But while hashtags are a good way for someone to see millions of #travel photos in one place, Facebook used those labeled photographs to do something else: train their image-recognition software, which is a kind of artificial intelligence called computer vision in which you teach a computer to recognize what’s in an image.

In fact, they used some 3.5 billion Instagram photos (from public accounts) and 17,000 hashtags to train a computer vision system that they say is the best one that they have created yet.

Facebook’s CTO, Mike Schroepfer, announced the research today at the company’s developer conference, F8, calling the results “state of the art.”

Bad supervision

To understand why this is an interesting approach, it helps to know the difference between “fully supervised” and “weakly supervised” training for artificial intelligence systems. Computer visions systems need to be taught to recognize objects. Show them images that are labeled “bear,” for example, and they can learn to identify images it thinks are bears in new photos. When researchers use photographs that humans have annotated so that an AI system can learn from them, that’s called “fully supervised.” The images are clearly labeled so the software can learn from them.

“That works really well,” says Manohar Paluri, the computer vision lead at Facebook’s Applied Machine Learning group, which carried out the research along with another division at the social network called Facebook AI Research. The only problem with that approach is that the images need to be labeled in the first place, which takes work by humans.

“Going to billions [of labeled images] starts becoming infeasible,” Paluri adds. And in the world of artificial intelligence, the more data that a system can learn from, generally the better it is. And diverse data is important too—if you want to teach an AI system to recognize what a wedding looks like, you don’t want to just show it photographs of weddings from North America, but instead from weddings across the world.

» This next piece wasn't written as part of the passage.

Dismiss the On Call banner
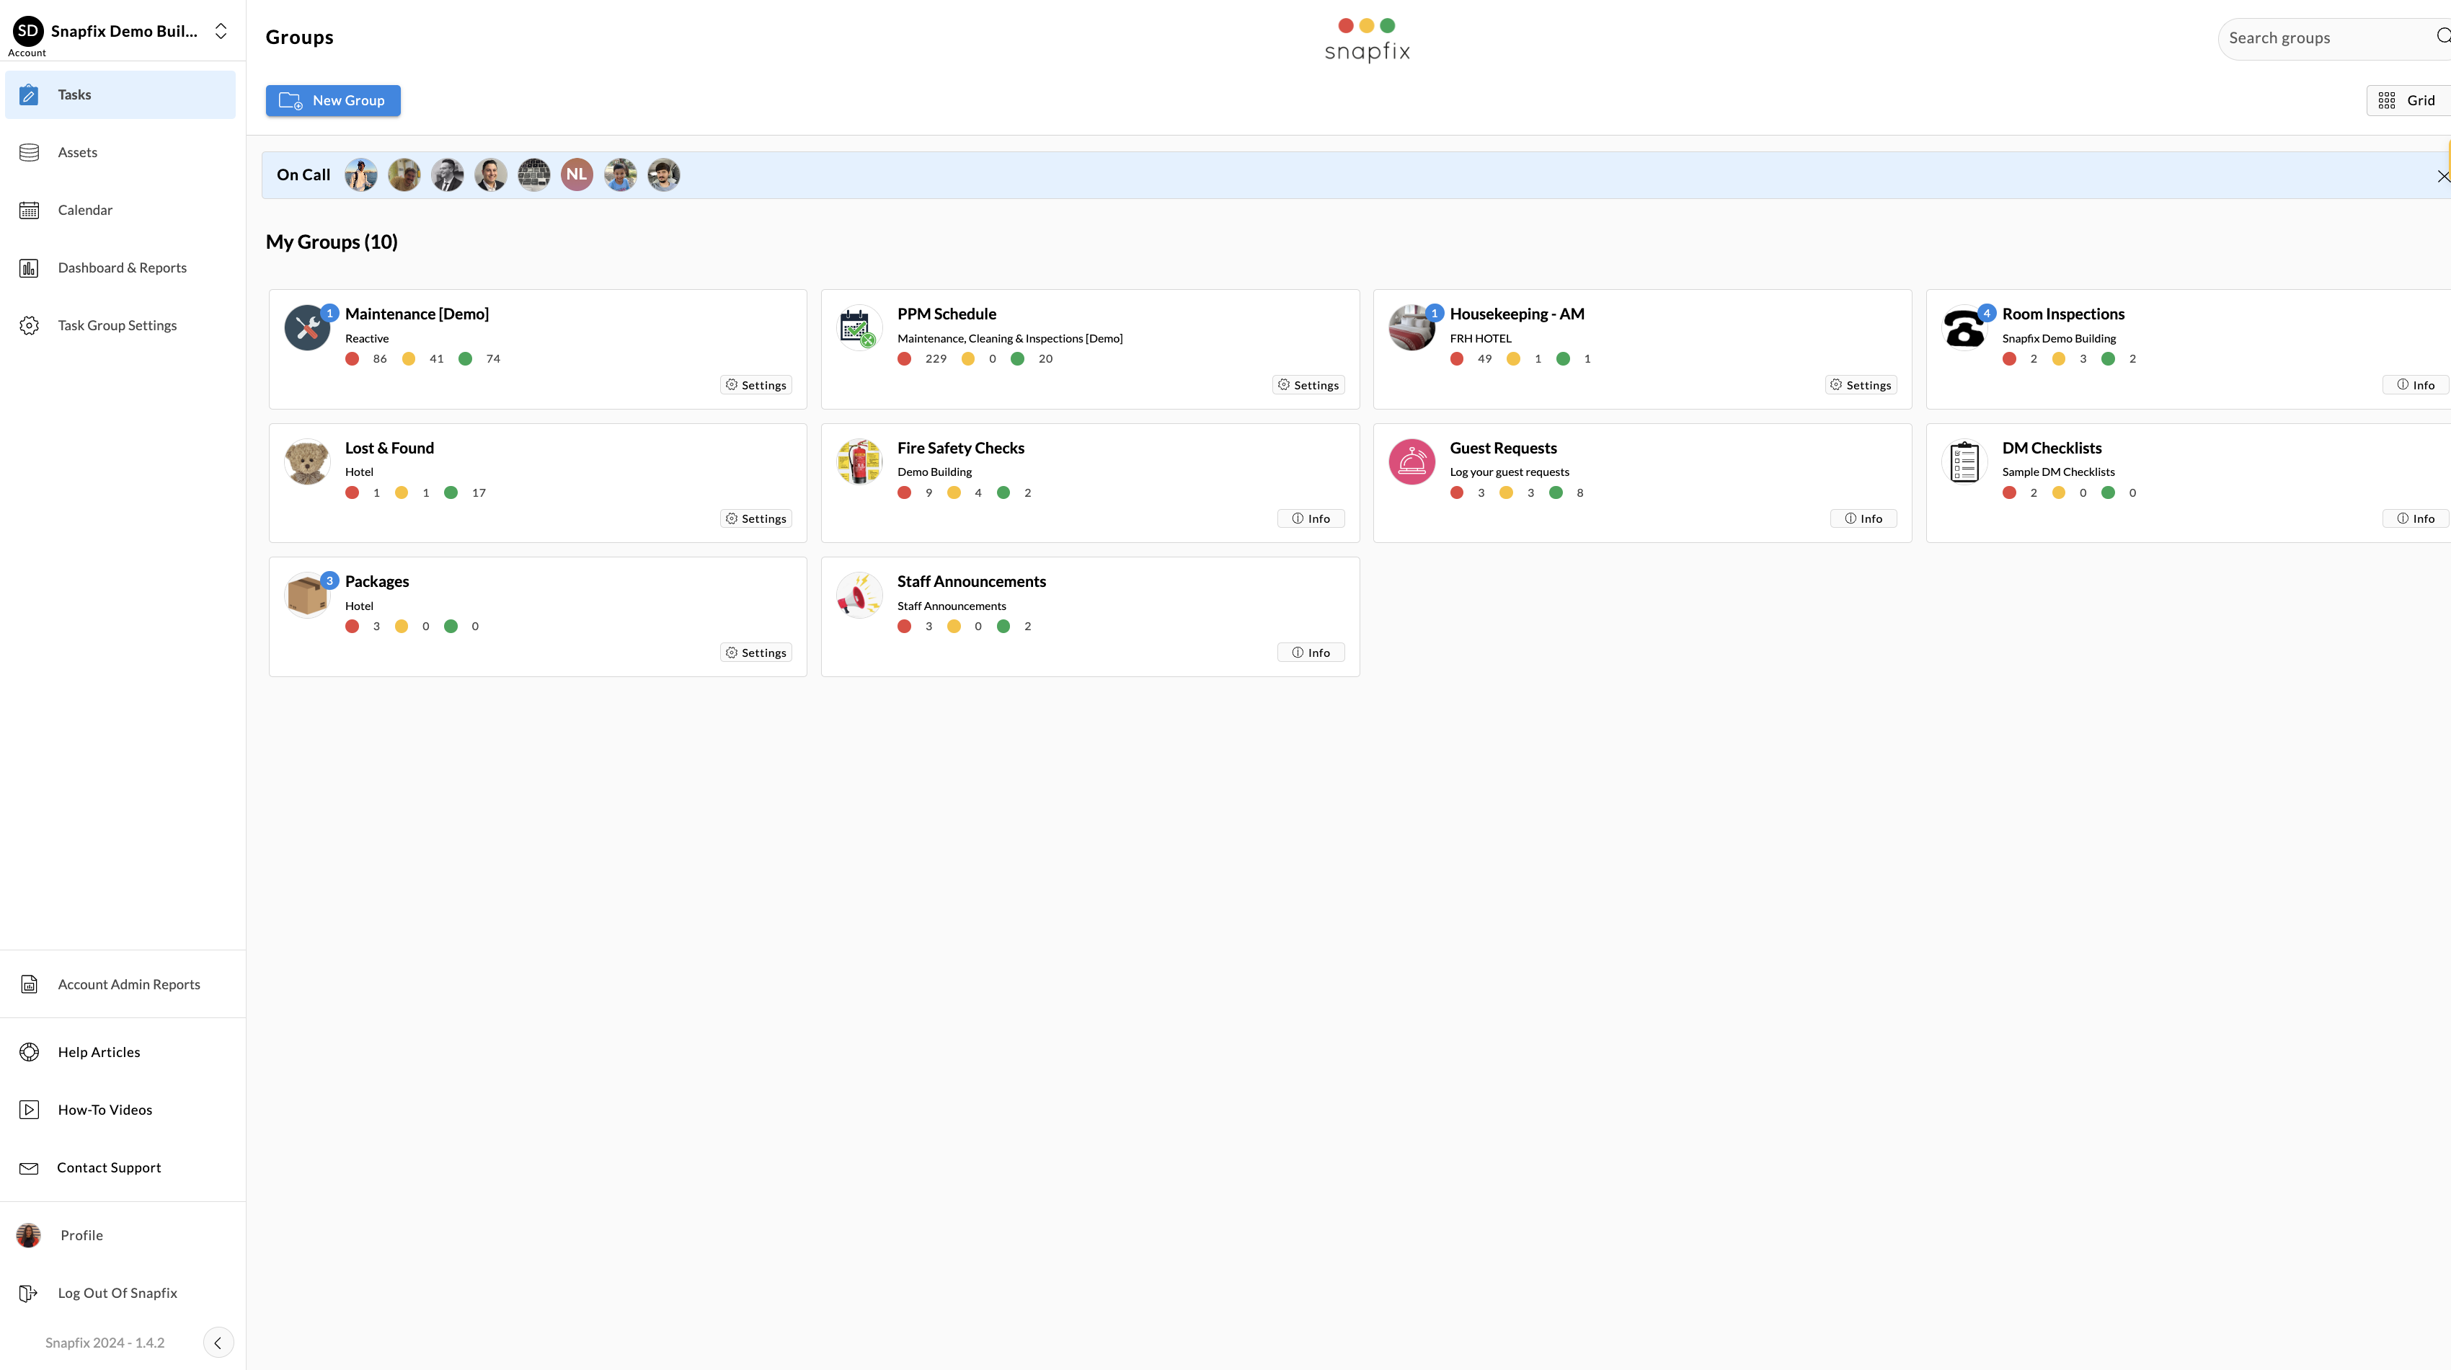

Enter “weakly supervised” learning, in which the data hasn’t been carefully labeled by people for the purpose of teaching an AI. That’s where all those billions of Instagram photos came into play. Those hashtags become a way of crowdsourcing the labeling job. For example, the tag #brownbear, combined with the similar tag #ursusarctos, becomes the label for images of bears. Instagram users became the labelers.

But that kind of data is messy and imperfect, and thus noisy. For example, Paluri points out that someone who takes an Instagram photo near the Eiffel Tower may still give it that tag, but the tower itself isn’t visible. That label still makes sense in the human context, but doesn’t do much good for a simple-minded computer. In another scenario, a birthday party scene that has cake in it might not be labeled #cake, which is also not helpful if you’re trying to train a computer what that dessert looks like.

Facebook
An example of the kind of image classification Facebook’s image recognition systems could do in the past. Facebook
Facebook
The new system is more precise: it can recognize an animal as not just a bird, but as an eastern meadowlark. Facebook

It worked anyway

But the end result is that despite the noise in the original data, Paluri says that ultimately, it worked very well. Measured by one benchmark, the system—trained on those billions of Insta pics—was on average about 85 percent accurate. Paluri says that it is the strongest computer vision system that Facebook has yet made.

If you use Facebook, you know that it can recognize faces in the photos you upload and suggest tagging them with (hopefully) the right name. That’s an example of computer vision—in this case, face recognition. But under the hood, Facebook uses computer vision to identify other things besides faces, like visual content (such as pornography) that’s not allowed on the platform.

Paluri says that the new, Instagram-trained technology is already being used to help them flag objectionabe content in photos that shouldn’t be on the site. When it comes to recognizing “objectionable content,” he says, they’ve already noticed “significant improvement in accuracy.”